Кок не принимал участия в беседах рыбаков. Он редко и мало говорил, но иногда на него находил какой-то странный стих, и он начинал говорить без конца на смеси гэльского и ломаного английского языков. Особенно часто он разговаривал с мальчиками и любил повторять им свое предсказание о слуге и хозяине. Кок рассказывал также о том, как ездят на санях, запряженных собаками, в Кудрее, как ледорез-пароход ломает лед между материком и островом Принца Эдуарда. Вспоминал он свою
мать, которая рассказывала ему о жизни на далеком юге, где вода никогда не замерзает. Когда он умрет, душа его полетит туда и найдет покой на песчаном берегу теплого южного моря, под ветвями чудных пальм. На самом деле бедный негр никогда в жизни не видывал ни одной пальмы. За обедом кок постоянно спрашивал, вкусно ли приготовлено кушанье, и при этом всегда обращался только к Гарвею. Это очень потешало «вторую смену». Впрочем, рыбаки питали какое-то суеверное уважение к дару ясновидения кока и невольно уважали за это Гарвея.Гарвей жадно ловил каждой клеточкой души новые познания, жадно вдыхал полной грудью здоровый воздух. А шхуна между тем шла своей дорогой и делала свое дело. Серебристо-серые груды рыбы в трюме все росли. Лов шел не слишком блестяще, но и не дурно.
Другие рыбачьи шхуны зорко следили за Диско. Однако он ловко умел ускользнуть от них в туманные дни, среди хорошо знакомых ему отмелей. Избегал он соседства других потому, что не любил быть в обществе шхун разных национальностей. Большинство судов было из Глостера, Провинстоуна, Гарвича и Чаттэма, но экипаж был набран Бог знает откуда. В толпе беззаботных, алчных до наживы моряков всегда может случиться какая-нибудь неожиданная неприятность.
— Пусть себе их ведут оба Джеральда, — говорил Диско. — Мы теперь в плохих местах, Гарвей…
— Неужто? — спросил Гарвей, черпая ведром воду. — Что же? Можно сесть на мель?
— Я бы хотел выбраться поскорее к Мысу Восточному, — сказал Дэн. — Скажи, отец, неужели мы здесь застрянем недели на две? Там, Гарвей, начнется горячая работа: некогда будет ни есть, ни спать. Хорошо, что ты попал к нам на шхуну месяцем раньше, а не теперь, а то мы не успели бы обучить тебя к прибытию на отмель Старой Девы!
Гарвей сообразил, рассматривая береговую карту, что отмель Старой Девы была поворотным пунктом плавания и что там они пополнят груз своей шхуны.

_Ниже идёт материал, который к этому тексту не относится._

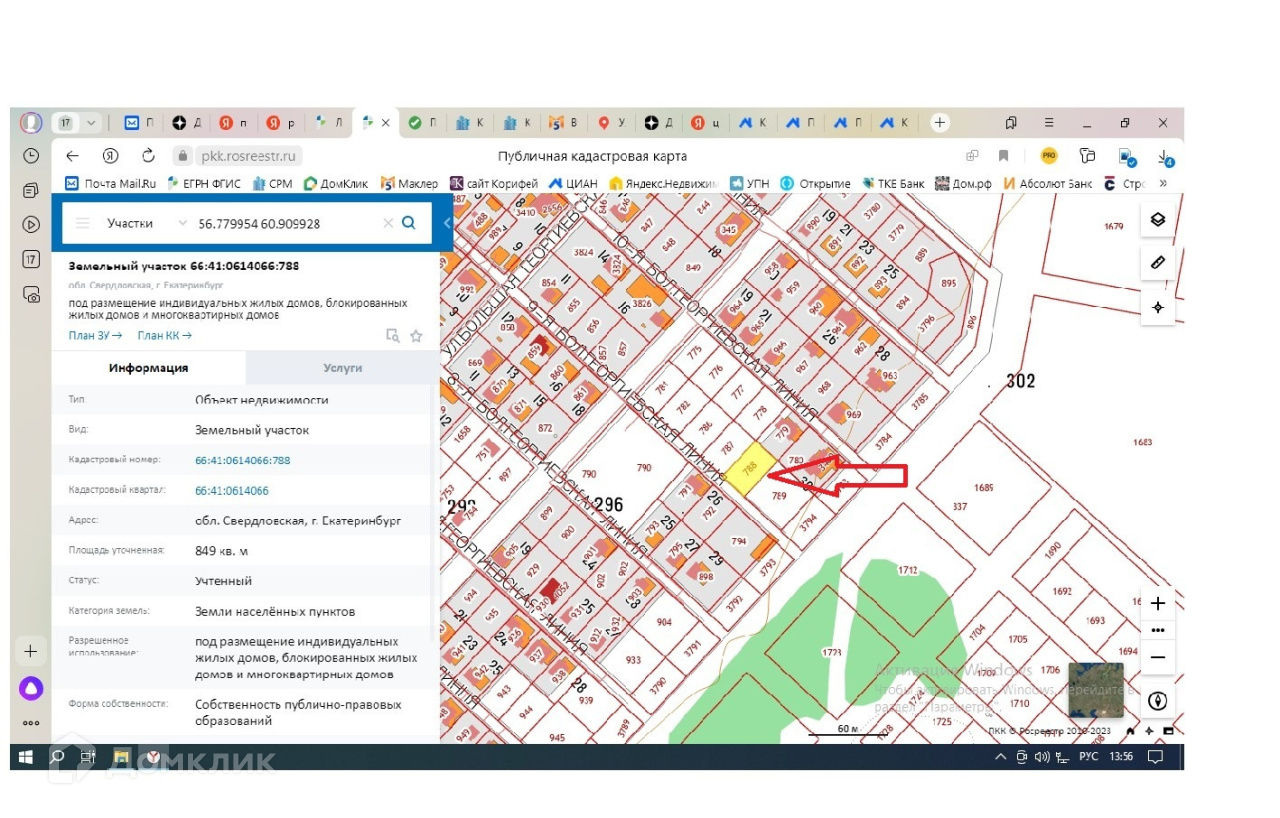Click the geolocation crosshair map button
Image resolution: width=1280 pixels, height=818 pixels.
(x=1158, y=307)
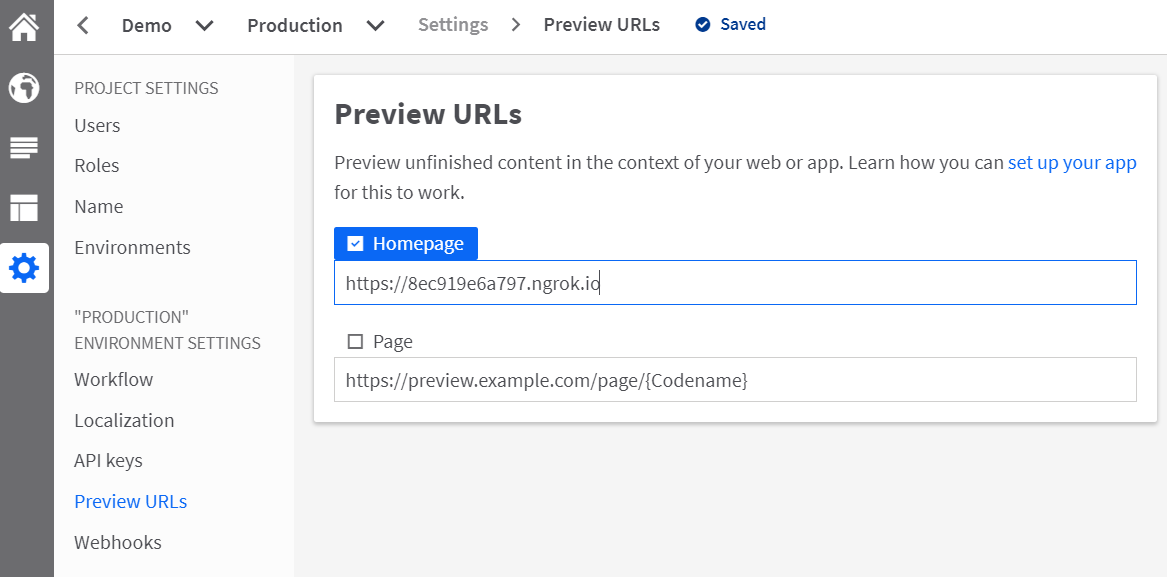Open the Home icon in sidebar
Viewport: 1167px width, 577px height.
click(24, 27)
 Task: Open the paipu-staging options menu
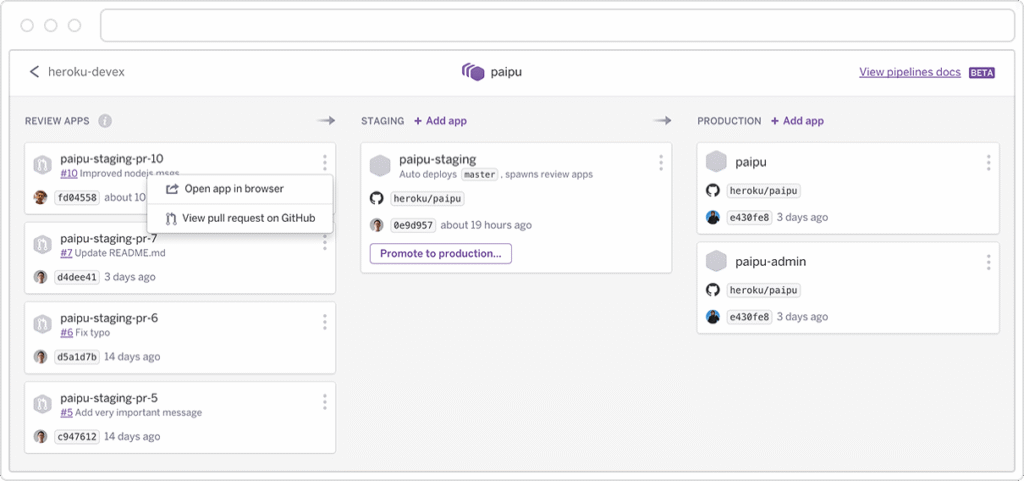coord(660,163)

Отмель эта обозначалась крошечной точкой, и Гарвей удивлялся, как Диско может найти ее с помощью квадранта и диплота. Впрочем, Гарвей многого еще не знал, и многое ему приходилось видеть и слышать вновь. Так, в один очень туманный день он услышал впервые звук сирены, напоминавший крики слона.
Они шли осторожно вперед, как вдруг из тумана вынырнули красные паруса какого-то судна. На шхуне принялись звонить в колокол.
Послышался крик команды, спустили передние паруса.
— Француз, — сердито сказал дядя Сальтерс. — Наверное, идет из Сен-Мало в Микелон!
— Hi! Backez-vous, backez-vous! Standes awayez, эй, вы, бодливые, mucho bono! Откуда идете, из Сен-Мало?
— Есть! Есть! Mucho bono! Clos Poulet — St. Malo. St. Pierre et Miquelon! — закричала в ответ команда другого корабля, смеясь и размахивая в воздухе фуражками. — Bord! Bord!
— Принеси-ка сюда доску, Дэнни. Удивляюсь, какой берег эти французы ищут здесь. Подай им сигнал сорок шесть, сорок девять!
Дэн начертил цифры мелом на доске и вывесил на грот-мачте. Матросы с встречного корабля благодарили.
— Не очень-то любезно отвечаем мы им! — сказал Сальтерс.
— Жаль, что ты не научился говорить по-французски с прошлого плавания, — отвечал Диско. — Я не хочу тащить с собой балласта, как случилось в Ле-Гаве!
— Может быть, ты, Гарвей, умеешь говорить по-французски?
— Умею, — смело вызвался Гарвей. — Эй! Послушайте! — заорал он. — Arretez-vous! Attendez! Nous sommes venus pour tabac!